Mais ma supplique n'aboutit pas et l'eau reste horriblement froide.
Je suis couverte de gel douche, ma tête est pleine de mousse, et bien évidemment, je me les gèle. Je m'enroule dans le drap de bain, fourni par mon cher hôte, et ne m'avouant pas vaincue, je persiste encore et encore à ouvrir et fermer les robinets. Mais jamais le miracle n'arrive. Il n'y a plus une seule goutte d'eau chaude.
En moins d'une minute, je fais le tour des possibilités qui s'offrent à moi : je me rince sous l'eau glacée ou je la fais chauffer au micro-onde dans une tasse à café, et demain, soyons clairs, j'y suis encore. Génial... Ou alors, je...
Il dormait si profondément que je suis certaine qu'il ne sentirait même pas un tremblement de terre ou une invasion de l'Armée des Morts. Il me suffirait de me faufiler dans sa salle de bains et, ni vu ni connu, je me rincerais et repartirais en douce, sans avoir réveillé l'ogre. Et dans le pire des cas, il se réveille et alors ? Ce n'est pas ma faute si le cumulus du cabanon est trop petit ou si la plomberie n'est pas en état. Et s'il avait été un minimum accueillant, il m'aurait peut-être prévenue de ne pas m'éterniser sous la douche. En-dehors d'obtenir son respect, je pense également avoir droit à un minimum d'hygiène !
Confiante et gorgée de « J't'emmerde, Ducon » que, me connaissant, je ne prononcerai pourtant jamais, j'enfile ma parka par-dessus ma serviette et glisse mes pieds dans mes boots. Mes vêtements de nuit sous le bras, je cours littéralement jusqu'au chalet. Le savon est visqueux sur ma peau et mes jambes nues me font claquer des dents, autant que ma tête mouillée.
Après avoir collé mon oreille sur la porte d'entrée, je l'ouvre avec prudence et pose un pied dans l'entrée. Je jette un œil empressé vers le salon pour m'assurer que Kal est toujours endormi. De ma place, j'entends ses ronflements. Rassurée, je mets mon deuxième pied à l'intérieur, mais une masse noire me saute dessus et me fait pousser un cri que je tente d'étouffer au creux de mes mains jointes.
— Couché, j'ai dit couché ! ordonné-je au chien en chuchotant.
Bazar, je l'avais oublié celui-ci !
Toujours aussi excité, Othello n'a que faire de mon injonction et continue de m'offrir une « fête » bien trop bruyante et handicapante, quand on veut se faire discret.

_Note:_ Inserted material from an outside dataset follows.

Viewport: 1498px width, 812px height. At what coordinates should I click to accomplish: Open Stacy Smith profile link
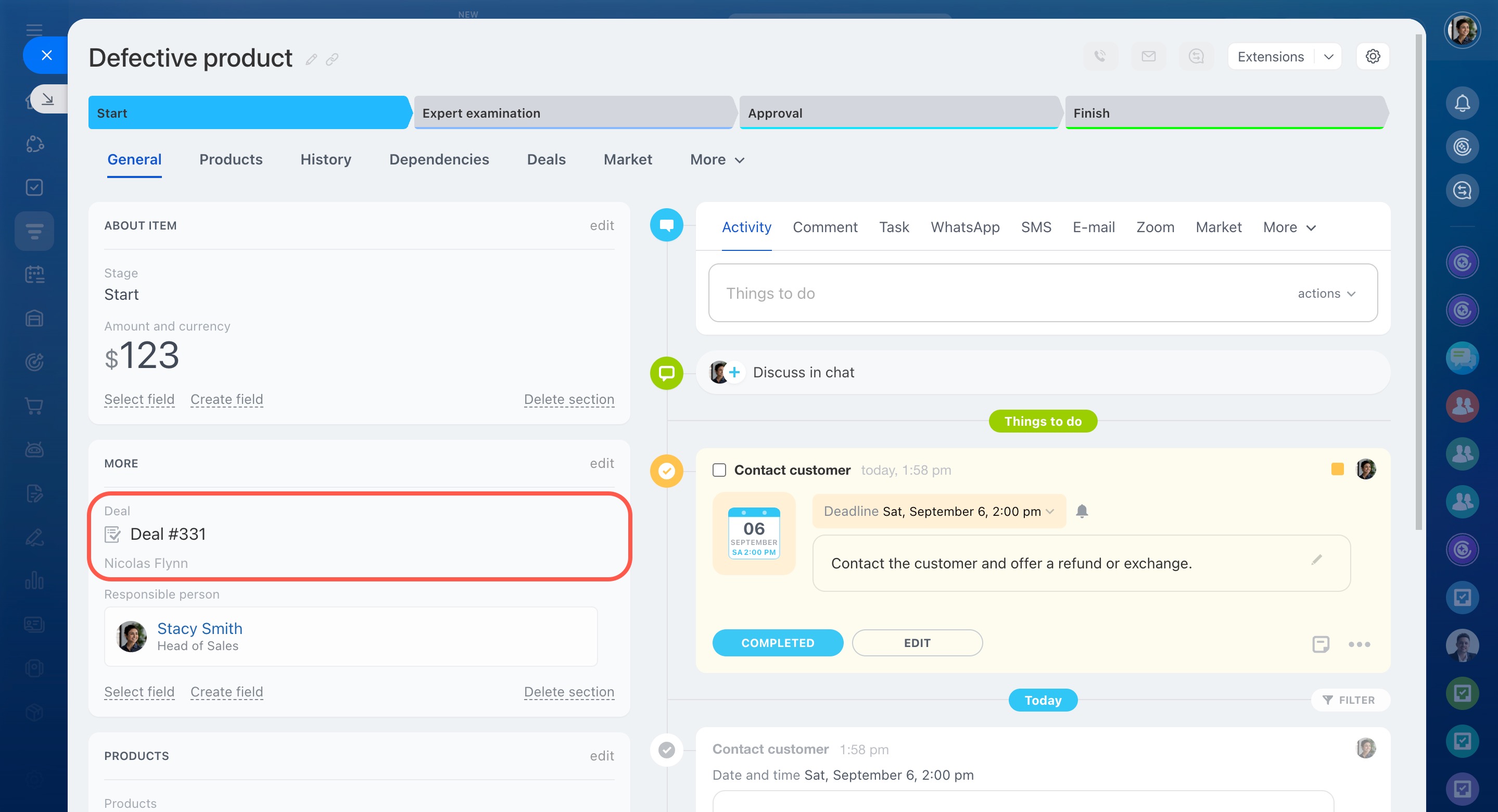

Je ne donnerais pas cher de ma réputation si je devais être surprise dans une telle position, à moitié à poil, en train de lutter pour garder ma serviette dessus et pour dégager ce con de clebs qui n'en fait qu'à sa tête.
— Assssssiiiiis !
Cette fois, je me suis montrée bien plus autoritaire, et Othello m'obéit, retournant dans son panier, la queue entre les pattes.
Libérée de son emprise affectueuse, j'avance à pas de loup jusqu'au canapé, afin de m'assurer que son maître est toujours assoupi.
Jusque-là, je ne vois que ses pieds, qui dépassent de la couverture, et le derrière de son crâne. Avançant toujours sur la pointe des pieds, je me tourne vers Othello et, index sur mes lèvres, je lui fais signe de rester sage, alors qu'il lâche des petits jappements pour attirer mon attention.
Je termine de contourner le sofa et me retrouve face au monstre. Ses deux bras sont campés au-dessus de sa tête. Merde, avec celle-ci penchée sur le côté, on dirait la nana de Titanic quand elle pose nue pour Di Caprio. Je me retiens de rire, me gifle intérieurement d'avoir ce genre de pensée débile et déplacée, mais m'accorde la fatigue pour excuse. Ses yeux clos et les grondements qui s'échappent de sa gorge me confirment qu'il dort toujours. Je suis rassurée et devrais foncer vers la salle de bains, pourtant, je reste quelques secondes supplémentaires à regarder cet homme.
Il paraît si inoffensif, là, comme ça, allongé et inconscient. Si paisible aussi. Ses traits se sont détendus, et mis à part l'épaisse barbe qui mange la moitié de son visage, il revêt d'un coup un air innocent, presque enfantin, avec sa peau lisse, sa bouche en cœur et ses longs cils noirs. Seule la présence des bouts de tatouages, qui s'échappent de l'encolure de son tee-shirt, témoignent chez lui d'une face beaucoup moins angélique. Ça et son attitude de connard avec moi. Sans parler de son penchant dramatique pour l'alcool. Il n'empêche que fichtre, ce con est vachement beau !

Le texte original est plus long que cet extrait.